### AUFGABEN ZUR ÜBUNG
A: Wie viele Messungen sind laut dem Textauszug zum Bluthochdruck nach den neuesten Standards nötig, um eine ernst zu nehmende Erkenntnis über den Blutdruck eines Patienten zu gewinnen?
B: Nennen Sie alle Zahlenangaben, die im Textauszug zum Bluthochdruck in Ziffern geschrieben stehen. Halten Sie dabei die Reihenfolge ihres Auftretens ein.
C: Schreiben Sie den Abschnitt des Textauszugs zum Bluthochdruck wortwörtlich ab, von „Die Risiken werden“ bis einschließlich „die richtige Diagnose.“.

Die Risiken werden meist unterschätzt. Die Gründedafür sind vielfältig. Zum Teil werden in der Bevölkerung aber auch in der Ärzteschaft Blutdruck-Standards noch als normal empfunden, die nach neueren medizinisch-wissenschaftlichen Erkenntnissen längst veraltet sind. Professor Magometschnigg: "Die landläufige Meinung, das Lebensalter einer Person plus 100 ergäbe den jeweilig anzustrebenden Blutdruckwert, ist längst überholt."

Nur jeder zweite Kranke weiß überhaupt, dass er tatsächlich krank ist, nur jeder Dritte, der es weiß, wird gegen die Krankheit auch von einem Arzt behandelt, davon nur die wenigsten richtig. Nur 10 Prozent aller in Behandlung befindlichen Bluthochdruck-Patienten erfahren auch die richtige Diagnose.

Auch wenn Bluthochdruck als Phänomen durchaus bekannt ist, schätzen sogar Ärzte das Hypertonie-Risiko nicht immer richtig ein. Die Diagnose verlangt einen hohen Zeitaufwand. Magometschnigg: "Eine Messung ist immer Unsinn, weil zu wenig aussagekräftig. Den neuesten Standards zufolge sind etwa 30 Messungen notwendig, um ernst zu nehmende Erkenntnis über den Blutdruck eines Patienten zu gewinnen. Liegen mehr als sieben von 30 Werten über 135/85 mmHg, hat der Patient Grund zur Sorge und der Arzt Grund zur Therapie!"

### BEREITGESTELLTE DATEN
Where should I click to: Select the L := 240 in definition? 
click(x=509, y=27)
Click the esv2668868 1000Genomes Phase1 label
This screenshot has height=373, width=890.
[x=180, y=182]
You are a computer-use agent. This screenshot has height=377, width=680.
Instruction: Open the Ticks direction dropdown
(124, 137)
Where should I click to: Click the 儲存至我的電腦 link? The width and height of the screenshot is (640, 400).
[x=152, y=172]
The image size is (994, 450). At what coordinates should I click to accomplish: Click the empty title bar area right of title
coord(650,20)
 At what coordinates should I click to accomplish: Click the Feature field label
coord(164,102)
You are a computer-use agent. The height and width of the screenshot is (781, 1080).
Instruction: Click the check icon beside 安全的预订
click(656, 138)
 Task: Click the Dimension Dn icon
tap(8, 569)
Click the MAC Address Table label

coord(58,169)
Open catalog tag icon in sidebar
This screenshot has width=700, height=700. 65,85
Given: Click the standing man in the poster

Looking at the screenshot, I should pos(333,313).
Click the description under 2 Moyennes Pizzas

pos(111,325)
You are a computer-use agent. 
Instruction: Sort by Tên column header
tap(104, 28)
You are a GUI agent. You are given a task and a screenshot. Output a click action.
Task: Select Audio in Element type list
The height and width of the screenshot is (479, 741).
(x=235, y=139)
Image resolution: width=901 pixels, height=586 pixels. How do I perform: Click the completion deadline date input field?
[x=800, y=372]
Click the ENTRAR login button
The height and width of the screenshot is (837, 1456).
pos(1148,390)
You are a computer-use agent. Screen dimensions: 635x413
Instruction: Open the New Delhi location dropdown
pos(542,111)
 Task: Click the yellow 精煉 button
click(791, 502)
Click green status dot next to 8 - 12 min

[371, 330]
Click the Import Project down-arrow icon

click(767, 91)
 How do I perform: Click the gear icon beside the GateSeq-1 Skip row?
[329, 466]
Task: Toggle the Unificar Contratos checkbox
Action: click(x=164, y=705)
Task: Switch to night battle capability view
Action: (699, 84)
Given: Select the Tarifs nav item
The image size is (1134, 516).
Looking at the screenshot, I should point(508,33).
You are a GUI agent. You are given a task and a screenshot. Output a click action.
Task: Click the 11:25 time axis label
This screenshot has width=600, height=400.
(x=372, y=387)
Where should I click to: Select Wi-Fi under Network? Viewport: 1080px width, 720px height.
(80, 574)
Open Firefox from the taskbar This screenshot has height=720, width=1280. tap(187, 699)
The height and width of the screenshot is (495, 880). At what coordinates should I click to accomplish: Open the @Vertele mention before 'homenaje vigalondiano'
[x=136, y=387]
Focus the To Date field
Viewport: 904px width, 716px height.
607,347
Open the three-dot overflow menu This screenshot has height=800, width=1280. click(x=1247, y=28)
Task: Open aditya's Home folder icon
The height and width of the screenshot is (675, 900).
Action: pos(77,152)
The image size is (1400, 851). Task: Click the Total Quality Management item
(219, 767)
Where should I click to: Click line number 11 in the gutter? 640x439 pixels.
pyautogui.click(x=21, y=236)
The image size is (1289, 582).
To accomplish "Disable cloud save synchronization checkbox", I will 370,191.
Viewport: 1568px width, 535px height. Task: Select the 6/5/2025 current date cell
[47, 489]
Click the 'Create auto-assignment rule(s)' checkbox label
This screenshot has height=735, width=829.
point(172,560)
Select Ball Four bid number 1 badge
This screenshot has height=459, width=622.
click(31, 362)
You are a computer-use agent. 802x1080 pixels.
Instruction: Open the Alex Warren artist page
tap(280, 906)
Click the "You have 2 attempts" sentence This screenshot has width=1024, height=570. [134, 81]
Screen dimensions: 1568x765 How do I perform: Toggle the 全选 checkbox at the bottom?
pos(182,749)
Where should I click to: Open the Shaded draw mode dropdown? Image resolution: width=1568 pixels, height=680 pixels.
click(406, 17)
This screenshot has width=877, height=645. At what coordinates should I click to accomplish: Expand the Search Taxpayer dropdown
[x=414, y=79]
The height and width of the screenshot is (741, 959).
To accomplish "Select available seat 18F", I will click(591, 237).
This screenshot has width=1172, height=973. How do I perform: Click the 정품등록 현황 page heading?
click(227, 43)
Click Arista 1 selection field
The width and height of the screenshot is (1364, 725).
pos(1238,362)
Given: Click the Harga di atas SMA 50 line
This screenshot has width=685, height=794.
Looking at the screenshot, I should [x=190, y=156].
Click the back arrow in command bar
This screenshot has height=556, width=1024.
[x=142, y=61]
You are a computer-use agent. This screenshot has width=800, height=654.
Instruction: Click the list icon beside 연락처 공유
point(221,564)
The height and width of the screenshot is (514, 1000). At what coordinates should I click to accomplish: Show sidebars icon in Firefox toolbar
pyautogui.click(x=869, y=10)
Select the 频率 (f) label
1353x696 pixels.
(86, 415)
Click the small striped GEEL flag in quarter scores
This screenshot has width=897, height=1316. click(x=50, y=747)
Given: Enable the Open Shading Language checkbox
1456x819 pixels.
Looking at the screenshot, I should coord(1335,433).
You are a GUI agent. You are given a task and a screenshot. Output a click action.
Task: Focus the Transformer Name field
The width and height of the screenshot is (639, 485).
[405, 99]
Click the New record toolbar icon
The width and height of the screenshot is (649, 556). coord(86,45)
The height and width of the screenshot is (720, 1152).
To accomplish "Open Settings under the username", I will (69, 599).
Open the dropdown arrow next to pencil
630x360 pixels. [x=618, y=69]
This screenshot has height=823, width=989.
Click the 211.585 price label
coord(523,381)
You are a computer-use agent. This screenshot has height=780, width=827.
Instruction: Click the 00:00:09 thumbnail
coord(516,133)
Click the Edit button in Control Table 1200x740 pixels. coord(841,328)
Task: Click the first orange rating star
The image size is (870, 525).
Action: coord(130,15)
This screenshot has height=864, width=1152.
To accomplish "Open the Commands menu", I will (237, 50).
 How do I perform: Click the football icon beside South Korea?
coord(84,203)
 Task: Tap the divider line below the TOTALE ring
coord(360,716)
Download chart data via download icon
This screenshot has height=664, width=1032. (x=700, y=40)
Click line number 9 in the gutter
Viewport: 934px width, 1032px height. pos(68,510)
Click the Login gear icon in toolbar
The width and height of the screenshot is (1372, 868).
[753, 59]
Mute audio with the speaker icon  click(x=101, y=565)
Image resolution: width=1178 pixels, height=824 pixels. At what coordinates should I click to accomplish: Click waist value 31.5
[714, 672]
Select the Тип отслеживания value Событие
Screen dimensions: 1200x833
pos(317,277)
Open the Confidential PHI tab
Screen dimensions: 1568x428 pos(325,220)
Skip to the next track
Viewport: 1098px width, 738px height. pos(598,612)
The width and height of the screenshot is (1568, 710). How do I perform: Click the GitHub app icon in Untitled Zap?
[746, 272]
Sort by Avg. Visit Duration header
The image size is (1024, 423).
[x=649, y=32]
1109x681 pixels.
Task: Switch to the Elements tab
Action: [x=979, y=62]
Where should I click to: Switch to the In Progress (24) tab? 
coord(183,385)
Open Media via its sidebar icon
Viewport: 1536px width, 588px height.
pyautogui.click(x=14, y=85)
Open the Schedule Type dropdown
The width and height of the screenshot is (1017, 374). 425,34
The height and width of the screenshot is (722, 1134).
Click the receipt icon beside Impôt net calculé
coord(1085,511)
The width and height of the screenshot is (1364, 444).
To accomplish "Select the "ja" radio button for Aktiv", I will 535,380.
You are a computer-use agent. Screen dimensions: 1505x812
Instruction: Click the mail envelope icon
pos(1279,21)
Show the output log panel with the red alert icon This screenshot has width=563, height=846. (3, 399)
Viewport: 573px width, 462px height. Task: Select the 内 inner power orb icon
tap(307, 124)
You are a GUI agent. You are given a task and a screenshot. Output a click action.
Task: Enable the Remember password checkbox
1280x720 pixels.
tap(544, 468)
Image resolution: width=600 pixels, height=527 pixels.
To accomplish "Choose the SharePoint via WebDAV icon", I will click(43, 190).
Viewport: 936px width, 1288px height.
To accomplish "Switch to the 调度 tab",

### LÖSUNGEN JE AUFGABE
A: Etwa 30 Messungen.

B: 100, 10, 30, 30, 135/85

C:
Die Risiken werden meist unterschätzt. Die Gründedafür sind vielfältig. Zum Teil werden in der Bevölkerung aber auch in der Ärzteschaft Blutdruck-Standards noch als normal empfunden, die nach neueren medizinisch-wissenschaftlichen Erkenntnissen längst veraltet sind. Professor Magometschnigg: "Die landläufige Meinung, das Lebensalter einer Person plus 100 ergäbe den jeweilig anzustrebenden Blutdruckwert, ist längst überholt."

Nur jeder zweite Kranke weiß überhaupt, dass er tatsächlich krank ist, nur jeder Dritte, der es weiß, wird gegen die Krankheit auch von einem Arzt behandelt, davon nur die wenigsten richtig. Nur 10 Prozent aller in Behandlung befindlichen Bluthochdruck-Patienten erfahren auch die richtige Diagnose.